● **WHAT YOU WILL DO**:
In the listing below, the lines starting with the line with "Доставка и Връщане [button] (81, 1039)" and going on through the line with "[tab] (194, 956)" are to be reproduced exactly, and only those.

● **DATA LISTING**:

<<<<

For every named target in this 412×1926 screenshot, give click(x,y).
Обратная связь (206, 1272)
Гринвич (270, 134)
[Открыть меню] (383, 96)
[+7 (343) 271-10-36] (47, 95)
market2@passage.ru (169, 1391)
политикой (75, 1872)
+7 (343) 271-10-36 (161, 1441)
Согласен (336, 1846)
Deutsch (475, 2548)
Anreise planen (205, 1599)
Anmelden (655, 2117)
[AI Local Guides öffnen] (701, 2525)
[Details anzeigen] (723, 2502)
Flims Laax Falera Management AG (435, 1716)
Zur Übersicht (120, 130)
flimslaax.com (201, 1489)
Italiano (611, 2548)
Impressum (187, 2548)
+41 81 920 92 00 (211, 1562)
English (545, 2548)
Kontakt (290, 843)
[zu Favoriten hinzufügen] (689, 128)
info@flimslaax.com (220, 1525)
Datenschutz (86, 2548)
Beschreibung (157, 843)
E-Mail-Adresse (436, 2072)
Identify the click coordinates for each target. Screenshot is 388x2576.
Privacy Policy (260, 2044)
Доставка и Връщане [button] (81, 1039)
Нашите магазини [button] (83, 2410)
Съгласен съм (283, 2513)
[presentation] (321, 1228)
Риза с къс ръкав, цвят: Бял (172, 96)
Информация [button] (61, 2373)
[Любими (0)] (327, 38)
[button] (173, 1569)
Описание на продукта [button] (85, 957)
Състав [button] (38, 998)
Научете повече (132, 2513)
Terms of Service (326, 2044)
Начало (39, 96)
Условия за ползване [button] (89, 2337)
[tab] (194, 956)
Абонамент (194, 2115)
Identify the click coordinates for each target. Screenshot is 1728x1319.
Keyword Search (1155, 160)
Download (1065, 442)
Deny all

>>>>

● **ANSWER TO THIS TASK**:
Доставка и Връщане [button] (81, 1039)
Нашите магазини [button] (83, 2410)
Съгласен съм (283, 2513)
[presentation] (321, 1228)
Риза с къс ръкав, цвят: Бял (172, 96)
Информация [button] (61, 2373)
[Любими (0)] (327, 38)
[button] (173, 1569)
Описание на продукта [button] (85, 957)
Състав [button] (38, 998)
Научете повече (132, 2513)
Terms of Service (326, 2044)
Начало (39, 96)
Условия за ползване [button] (89, 2337)
[tab] (194, 956)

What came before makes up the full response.